--- start Data extract ---

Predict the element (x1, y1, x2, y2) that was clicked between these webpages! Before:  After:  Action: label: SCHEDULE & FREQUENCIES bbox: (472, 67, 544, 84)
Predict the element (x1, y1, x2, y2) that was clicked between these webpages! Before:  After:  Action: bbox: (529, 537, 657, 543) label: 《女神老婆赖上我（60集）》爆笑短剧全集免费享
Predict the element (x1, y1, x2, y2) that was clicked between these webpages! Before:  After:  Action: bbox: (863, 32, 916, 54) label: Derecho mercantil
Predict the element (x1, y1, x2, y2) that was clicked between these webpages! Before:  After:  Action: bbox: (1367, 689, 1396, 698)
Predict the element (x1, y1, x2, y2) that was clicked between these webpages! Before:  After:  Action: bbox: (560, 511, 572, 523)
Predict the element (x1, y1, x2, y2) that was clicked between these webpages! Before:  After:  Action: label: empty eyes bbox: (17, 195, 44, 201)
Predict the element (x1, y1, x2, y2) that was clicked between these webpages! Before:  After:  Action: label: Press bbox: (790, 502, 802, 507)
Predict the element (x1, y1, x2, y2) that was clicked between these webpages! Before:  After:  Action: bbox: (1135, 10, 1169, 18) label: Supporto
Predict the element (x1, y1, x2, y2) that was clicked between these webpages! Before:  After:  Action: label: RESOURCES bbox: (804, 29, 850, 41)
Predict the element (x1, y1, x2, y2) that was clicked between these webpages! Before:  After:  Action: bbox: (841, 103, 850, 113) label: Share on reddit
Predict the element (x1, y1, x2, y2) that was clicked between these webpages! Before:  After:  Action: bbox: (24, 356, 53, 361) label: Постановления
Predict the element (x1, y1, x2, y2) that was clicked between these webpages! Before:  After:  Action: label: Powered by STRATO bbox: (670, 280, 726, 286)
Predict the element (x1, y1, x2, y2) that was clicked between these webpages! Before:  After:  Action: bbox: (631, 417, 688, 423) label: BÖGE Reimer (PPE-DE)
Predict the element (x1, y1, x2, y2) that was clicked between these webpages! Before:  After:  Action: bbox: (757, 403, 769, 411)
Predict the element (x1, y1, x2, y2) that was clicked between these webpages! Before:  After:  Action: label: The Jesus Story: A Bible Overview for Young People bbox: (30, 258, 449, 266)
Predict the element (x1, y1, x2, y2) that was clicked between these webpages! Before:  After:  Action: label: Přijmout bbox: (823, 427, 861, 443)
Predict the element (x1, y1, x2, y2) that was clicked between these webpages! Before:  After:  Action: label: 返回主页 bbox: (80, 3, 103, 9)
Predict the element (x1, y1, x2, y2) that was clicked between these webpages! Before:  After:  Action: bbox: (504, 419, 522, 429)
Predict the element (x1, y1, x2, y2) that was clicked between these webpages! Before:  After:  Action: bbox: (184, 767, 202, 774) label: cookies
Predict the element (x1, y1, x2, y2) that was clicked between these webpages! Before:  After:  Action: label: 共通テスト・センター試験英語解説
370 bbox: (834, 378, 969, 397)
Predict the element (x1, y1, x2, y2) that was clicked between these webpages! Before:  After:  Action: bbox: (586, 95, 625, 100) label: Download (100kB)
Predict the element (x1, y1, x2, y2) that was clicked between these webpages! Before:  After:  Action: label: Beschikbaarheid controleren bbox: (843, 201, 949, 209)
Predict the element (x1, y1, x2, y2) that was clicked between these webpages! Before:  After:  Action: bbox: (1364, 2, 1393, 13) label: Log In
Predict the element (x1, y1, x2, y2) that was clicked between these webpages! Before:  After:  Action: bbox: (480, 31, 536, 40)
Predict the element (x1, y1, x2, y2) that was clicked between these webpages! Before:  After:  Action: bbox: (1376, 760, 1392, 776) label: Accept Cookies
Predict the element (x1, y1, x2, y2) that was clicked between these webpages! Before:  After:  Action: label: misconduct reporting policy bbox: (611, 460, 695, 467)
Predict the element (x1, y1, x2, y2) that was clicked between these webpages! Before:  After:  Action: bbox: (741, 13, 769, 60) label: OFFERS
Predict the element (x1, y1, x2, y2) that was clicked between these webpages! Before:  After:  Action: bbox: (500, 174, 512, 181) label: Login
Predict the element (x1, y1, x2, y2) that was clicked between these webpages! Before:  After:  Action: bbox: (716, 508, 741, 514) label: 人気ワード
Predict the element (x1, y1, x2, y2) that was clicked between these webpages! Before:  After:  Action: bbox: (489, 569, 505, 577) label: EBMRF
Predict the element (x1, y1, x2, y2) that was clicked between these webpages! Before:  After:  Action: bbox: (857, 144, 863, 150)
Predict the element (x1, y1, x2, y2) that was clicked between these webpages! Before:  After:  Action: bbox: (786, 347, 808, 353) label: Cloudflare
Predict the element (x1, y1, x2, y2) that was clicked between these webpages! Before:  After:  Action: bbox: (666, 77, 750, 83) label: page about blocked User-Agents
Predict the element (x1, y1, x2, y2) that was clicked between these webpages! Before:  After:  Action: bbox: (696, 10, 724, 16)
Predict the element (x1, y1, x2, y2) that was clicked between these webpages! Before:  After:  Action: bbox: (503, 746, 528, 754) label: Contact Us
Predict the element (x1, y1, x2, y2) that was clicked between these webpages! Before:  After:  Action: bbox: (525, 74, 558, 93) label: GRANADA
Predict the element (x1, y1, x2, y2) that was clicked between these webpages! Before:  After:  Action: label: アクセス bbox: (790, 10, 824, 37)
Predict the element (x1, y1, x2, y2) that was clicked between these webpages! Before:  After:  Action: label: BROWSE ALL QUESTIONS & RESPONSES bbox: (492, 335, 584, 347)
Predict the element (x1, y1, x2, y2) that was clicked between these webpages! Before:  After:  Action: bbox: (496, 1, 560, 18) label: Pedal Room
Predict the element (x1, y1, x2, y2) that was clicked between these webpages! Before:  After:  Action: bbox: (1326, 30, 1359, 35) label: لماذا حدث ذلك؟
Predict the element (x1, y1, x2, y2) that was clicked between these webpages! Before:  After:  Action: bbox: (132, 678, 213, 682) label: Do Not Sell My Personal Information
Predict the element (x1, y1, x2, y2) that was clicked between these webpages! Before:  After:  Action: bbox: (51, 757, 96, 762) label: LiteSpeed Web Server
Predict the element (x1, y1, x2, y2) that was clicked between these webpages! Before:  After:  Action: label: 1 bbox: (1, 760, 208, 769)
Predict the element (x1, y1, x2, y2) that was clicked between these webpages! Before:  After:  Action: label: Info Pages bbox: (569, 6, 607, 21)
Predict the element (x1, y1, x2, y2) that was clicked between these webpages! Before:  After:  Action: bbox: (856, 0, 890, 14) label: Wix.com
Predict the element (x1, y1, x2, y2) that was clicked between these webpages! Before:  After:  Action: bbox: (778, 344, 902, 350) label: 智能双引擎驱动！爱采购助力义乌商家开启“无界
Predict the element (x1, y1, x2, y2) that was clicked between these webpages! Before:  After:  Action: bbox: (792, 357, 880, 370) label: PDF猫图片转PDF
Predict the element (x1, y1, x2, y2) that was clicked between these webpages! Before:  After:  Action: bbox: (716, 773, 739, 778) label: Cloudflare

--- end Data extract ---

▸ **Work instructions**
Set down, word for word, the records starting at the one that contains "label: Pedal Room" and ending at the one that contains "LiteSpeed Web Server", with both of those included.

▸ **Correct answer**
Predict the element (x1, y1, x2, y2) that was clicked between these webpages! Before:  After:  Action: bbox: (496, 1, 560, 18) label: Pedal Room
Predict the element (x1, y1, x2, y2) that was clicked between these webpages! Before:  After:  Action: bbox: (1326, 30, 1359, 35) label: لماذا حدث ذلك؟
Predict the element (x1, y1, x2, y2) that was clicked between these webpages! Before:  After:  Action: bbox: (132, 678, 213, 682) label: Do Not Sell My Personal Information
Predict the element (x1, y1, x2, y2) that was clicked between these webpages! Before:  After:  Action: bbox: (51, 757, 96, 762) label: LiteSpeed Web Server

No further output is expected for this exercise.